● WHAT THIS TASK INVOLVES
Copy the data exactly. Leave nothing out.

● EXERCISE INPUTS
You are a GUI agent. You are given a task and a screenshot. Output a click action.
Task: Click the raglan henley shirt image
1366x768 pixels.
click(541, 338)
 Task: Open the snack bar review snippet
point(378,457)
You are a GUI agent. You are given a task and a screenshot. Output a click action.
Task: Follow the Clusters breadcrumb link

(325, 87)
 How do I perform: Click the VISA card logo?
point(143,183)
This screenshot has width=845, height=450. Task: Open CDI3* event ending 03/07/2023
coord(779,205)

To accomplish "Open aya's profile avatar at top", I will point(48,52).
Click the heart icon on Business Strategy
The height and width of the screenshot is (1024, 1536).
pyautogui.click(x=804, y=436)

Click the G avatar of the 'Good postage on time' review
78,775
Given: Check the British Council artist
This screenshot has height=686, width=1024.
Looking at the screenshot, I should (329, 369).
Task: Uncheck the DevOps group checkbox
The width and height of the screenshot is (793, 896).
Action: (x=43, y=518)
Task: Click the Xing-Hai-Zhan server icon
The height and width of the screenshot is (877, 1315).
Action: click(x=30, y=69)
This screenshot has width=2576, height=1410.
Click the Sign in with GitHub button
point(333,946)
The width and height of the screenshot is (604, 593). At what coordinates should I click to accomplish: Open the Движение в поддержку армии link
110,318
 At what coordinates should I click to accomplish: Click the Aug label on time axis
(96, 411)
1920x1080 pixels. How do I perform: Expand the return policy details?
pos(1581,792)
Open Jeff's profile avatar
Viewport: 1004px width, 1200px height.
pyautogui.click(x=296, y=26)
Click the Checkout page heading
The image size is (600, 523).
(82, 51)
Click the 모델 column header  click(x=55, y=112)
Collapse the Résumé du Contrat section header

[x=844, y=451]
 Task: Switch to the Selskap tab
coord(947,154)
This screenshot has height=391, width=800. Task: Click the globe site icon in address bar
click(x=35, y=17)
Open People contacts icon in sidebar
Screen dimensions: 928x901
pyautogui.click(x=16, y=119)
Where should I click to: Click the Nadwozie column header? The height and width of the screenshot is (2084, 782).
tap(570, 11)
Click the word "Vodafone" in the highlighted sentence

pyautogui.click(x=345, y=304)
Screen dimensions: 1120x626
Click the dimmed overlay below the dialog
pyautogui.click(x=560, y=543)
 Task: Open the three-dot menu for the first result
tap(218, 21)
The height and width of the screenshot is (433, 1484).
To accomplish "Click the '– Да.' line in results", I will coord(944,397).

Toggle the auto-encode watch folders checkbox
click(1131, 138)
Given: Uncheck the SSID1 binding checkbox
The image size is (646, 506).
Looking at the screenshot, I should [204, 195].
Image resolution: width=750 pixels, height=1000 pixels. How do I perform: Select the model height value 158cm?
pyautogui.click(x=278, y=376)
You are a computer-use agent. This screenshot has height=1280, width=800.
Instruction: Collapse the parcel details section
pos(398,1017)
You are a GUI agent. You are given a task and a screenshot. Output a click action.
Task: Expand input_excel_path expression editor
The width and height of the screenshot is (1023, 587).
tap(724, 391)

● RESPONSE TO THE TASK
You are a GUI agent. You are given a task and a screenshot. Output a click action.
Task: Click the raglan henley shirt image
1366x768 pixels.
click(541, 338)
 Task: Open the snack bar review snippet
point(378,457)
You are a GUI agent. You are given a task and a screenshot. Output a click action.
Task: Follow the Clusters breadcrumb link

(325, 87)
 How do I perform: Click the VISA card logo?
point(143,183)
This screenshot has width=845, height=450. Task: Open CDI3* event ending 03/07/2023
coord(779,205)

To accomplish "Open aya's profile avatar at top", I will point(48,52).
Click the heart icon on Business Strategy
The height and width of the screenshot is (1024, 1536).
pyautogui.click(x=804, y=436)

Click the G avatar of the 'Good postage on time' review
78,775
Given: Check the British Council artist
This screenshot has height=686, width=1024.
Looking at the screenshot, I should (329, 369).
Task: Uncheck the DevOps group checkbox
The width and height of the screenshot is (793, 896).
Action: (x=43, y=518)
Task: Click the Xing-Hai-Zhan server icon
The height and width of the screenshot is (877, 1315).
Action: click(x=30, y=69)
This screenshot has width=2576, height=1410.
Click the Sign in with GitHub button
point(333,946)
The width and height of the screenshot is (604, 593). At what coordinates should I click to accomplish: Open the Движение в поддержку армии link
110,318
 At what coordinates should I click to accomplish: Click the Aug label on time axis
(96, 411)
1920x1080 pixels. How do I perform: Expand the return policy details?
pos(1581,792)
Open Jeff's profile avatar
Viewport: 1004px width, 1200px height.
pyautogui.click(x=296, y=26)
Click the Checkout page heading
The image size is (600, 523).
(82, 51)
Click the 모델 column header  click(x=55, y=112)
Collapse the Résumé du Contrat section header

[x=844, y=451]
 Task: Switch to the Selskap tab
coord(947,154)
This screenshot has height=391, width=800. Task: Click the globe site icon in address bar
click(x=35, y=17)
Open People contacts icon in sidebar
Screen dimensions: 928x901
pyautogui.click(x=16, y=119)
Where should I click to: Click the Nadwozie column header? The height and width of the screenshot is (2084, 782).
tap(570, 11)
Click the word "Vodafone" in the highlighted sentence

pyautogui.click(x=345, y=304)
Screen dimensions: 1120x626
Click the dimmed overlay below the dialog
pyautogui.click(x=560, y=543)
 Task: Open the three-dot menu for the first result
tap(218, 21)
The height and width of the screenshot is (433, 1484).
To accomplish "Click the '– Да.' line in results", I will coord(944,397).

Toggle the auto-encode watch folders checkbox
click(1131, 138)
Given: Uncheck the SSID1 binding checkbox
The image size is (646, 506).
Looking at the screenshot, I should [204, 195].
Image resolution: width=750 pixels, height=1000 pixels. How do I perform: Select the model height value 158cm?
pyautogui.click(x=278, y=376)
You are a computer-use agent. This screenshot has height=1280, width=800.
Instruction: Collapse the parcel details section
pos(398,1017)
You are a GUI agent. You are given a task and a screenshot. Output a click action.
Task: Expand input_excel_path expression editor
The width and height of the screenshot is (1023, 587).
tap(724, 391)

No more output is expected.